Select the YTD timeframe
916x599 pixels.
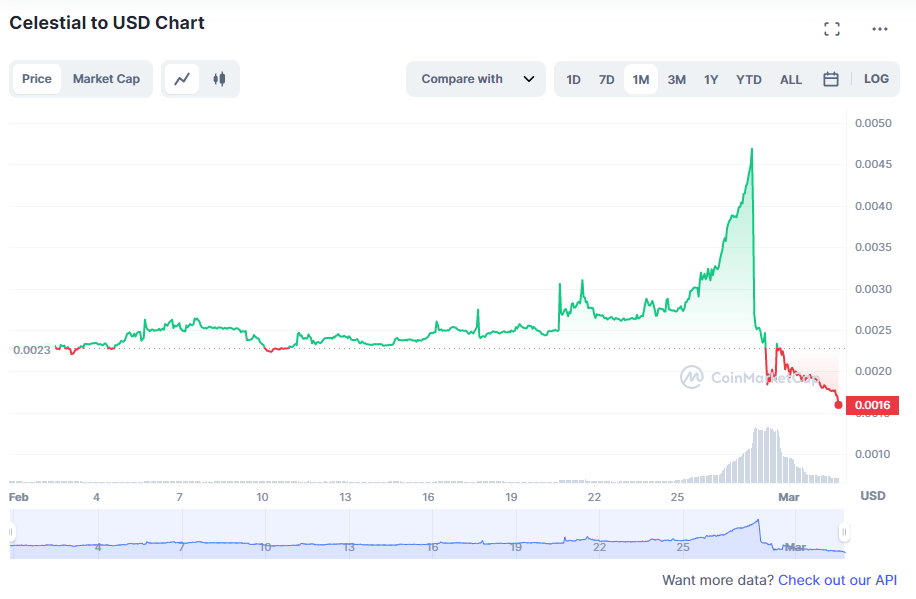[748, 79]
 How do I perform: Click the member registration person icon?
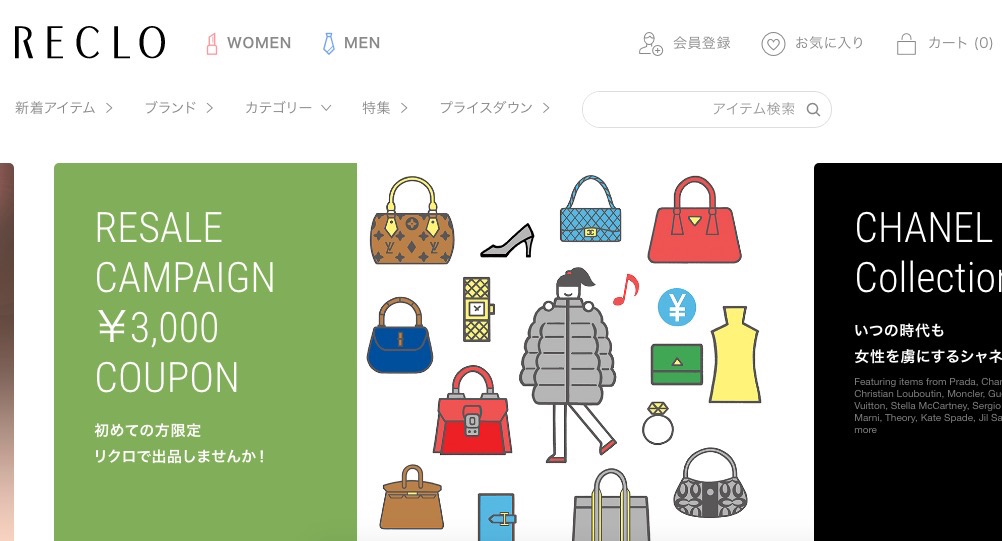pyautogui.click(x=651, y=43)
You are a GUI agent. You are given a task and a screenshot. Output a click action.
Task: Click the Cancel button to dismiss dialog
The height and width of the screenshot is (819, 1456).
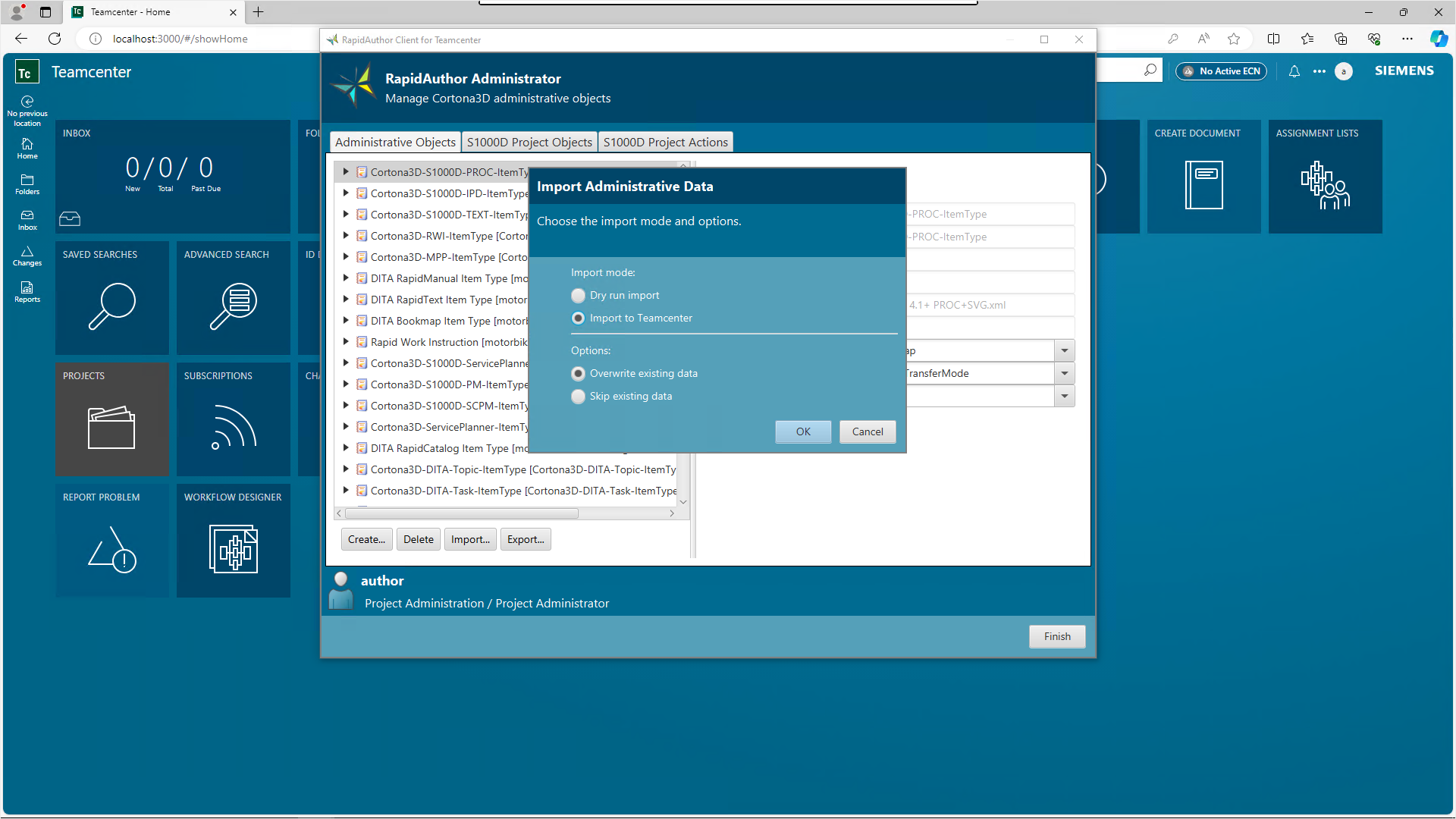[867, 431]
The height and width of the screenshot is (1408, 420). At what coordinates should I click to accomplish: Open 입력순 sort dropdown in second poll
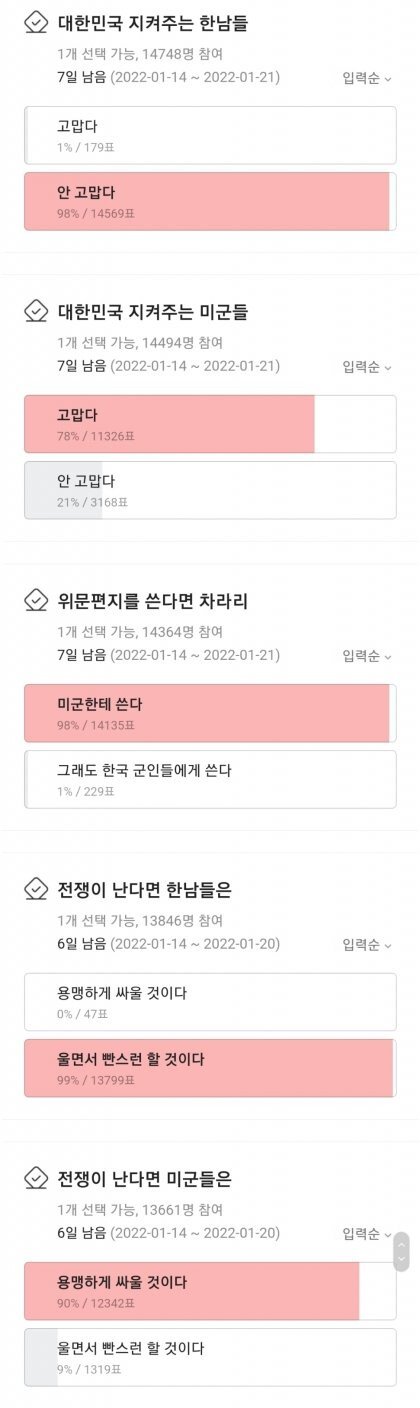click(367, 367)
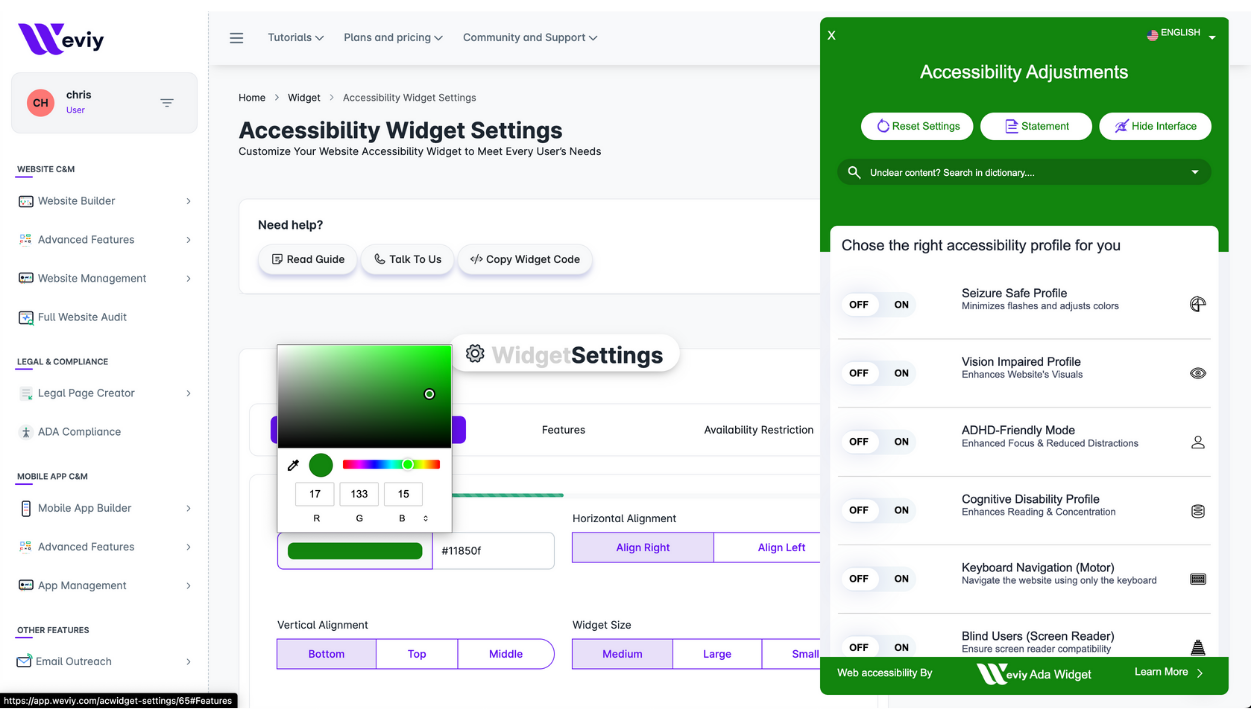1251x720 pixels.
Task: Click the hamburger menu icon
Action: (236, 38)
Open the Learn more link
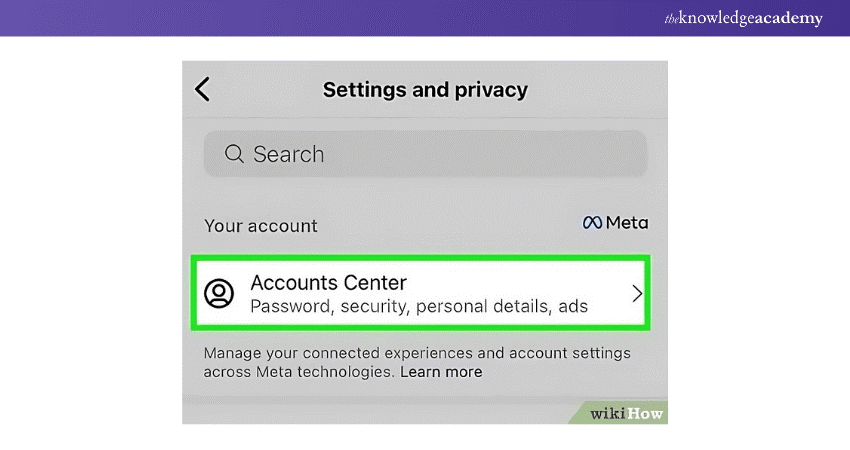The image size is (850, 450). 441,372
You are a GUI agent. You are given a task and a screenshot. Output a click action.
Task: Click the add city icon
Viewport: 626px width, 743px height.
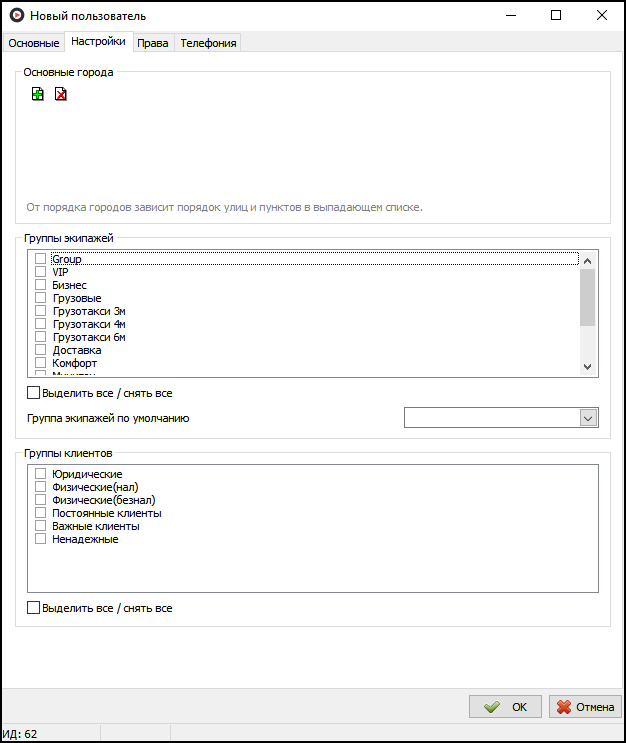(x=38, y=95)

==============================

> _Instructions to follow_
Restate each entry word for word, please, but drop any images it holds.

> _Problem solution_
Select the YTD timeframe
916x599 pixels.
[748, 79]
 How do I perform: Click the member registration person icon?
pyautogui.click(x=651, y=43)
You are a GUI agent. You are given a task and a screenshot. Output a click action.
Task: Click the Cancel button to dismiss dialog
The height and width of the screenshot is (819, 1456).
[867, 431]
The height and width of the screenshot is (1408, 420). At what coordinates should I click to accomplish: Open 입력순 sort dropdown in second poll
click(367, 367)
1251x720 pixels.
Task: Click the hamburger menu icon
Action: (236, 38)
Open the Learn more link
The image size is (850, 450). 441,372
You are a GUI agent. You are given a task and a screenshot. Output a click action.
Task: Click the add city icon
Viewport: 626px width, 743px height.
(x=38, y=95)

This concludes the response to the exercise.